Posted by Richard on June 1, 2005

The EU constitution is 0 for 2 this week:

The state broadcaster NOS said that with nearly three-quarters of the results counted, the constitution was losing by a vote of 62 percent to 39 percent, an even worse defeat than the 55 percent "no" vote in France’s referendum Sunday.

Turnout was 62 percent, far exceeding even the most optimistic expectations and a reflection of the heated debate in recent days over an issue that has polarized Europeans. Dutch liberals worried a more united EU could weaken liberal social policies, while conservatives feared losing control of immigration.

Although the referendum was consultative, the high turnout and the decisive margin left no room for the Dutch parliament to turn its back on the people’s verdict. The parliament meets Thursday to discuss the results.

No big surprise here, except for the turnout.

Meanwhile, back in Brussels, they’re still insisting that the process should continue:

At EU headquarters in Brussels, Belgium, EU Commission President Jose Manuel Barroso urged member governments not to make any hasty judgments about the ratification process and wait for the bloc’s mid-June summit to assess the constitution’s situation.

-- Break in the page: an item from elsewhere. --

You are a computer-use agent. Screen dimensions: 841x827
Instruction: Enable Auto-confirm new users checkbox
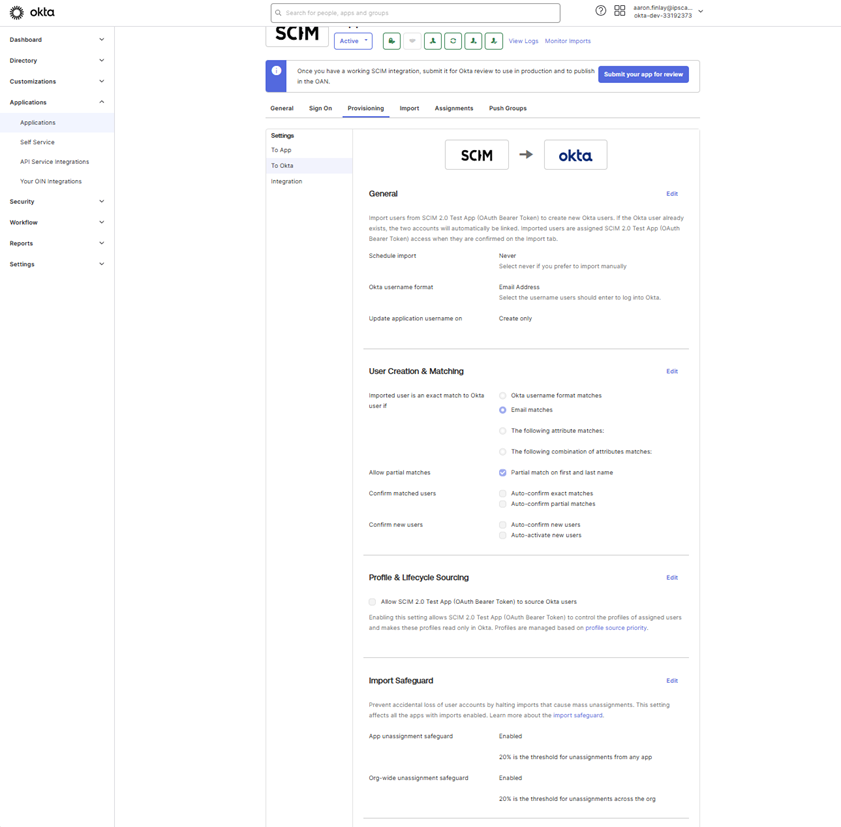pyautogui.click(x=503, y=525)
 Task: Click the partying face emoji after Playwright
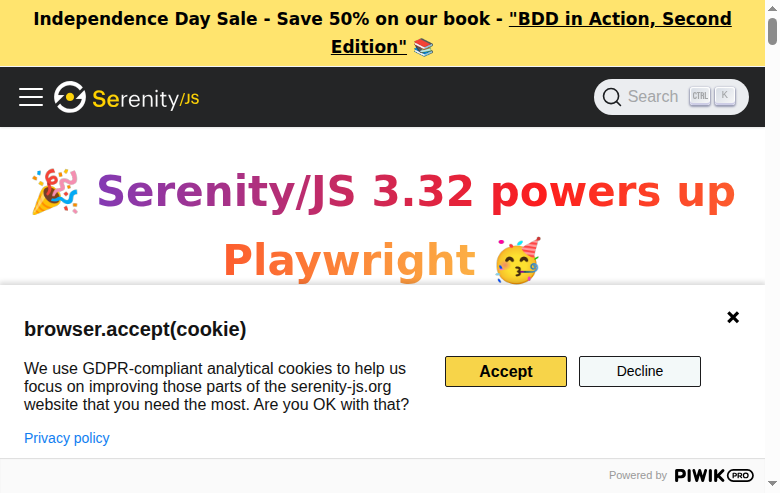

"We have a serious problem, but we must continue our work," Barroso said.

Let’s see now — all 25 member nations have to ratify the constitution, and now two have rejected it. But we don’t want to make any hasty judgments about the ratification process, do we? I suppose "continue our work" means "figure out some way to repeat the process in France and the Netherlands until they give us the answer we want."

At least some of the Dutch (perhaps more than the French) seem to have voted no for good reasons:

Opponents said they feared the Netherlands, a nation of 16 million people, would be overwhelmed by a European superstate even though the Dutch pay more per capita than any other country into the collective EU kitty.

"Even though"?? I suppose it wouldn’t occur to an AP reporter that they might fear the EU superstate in part because they pay more per capita.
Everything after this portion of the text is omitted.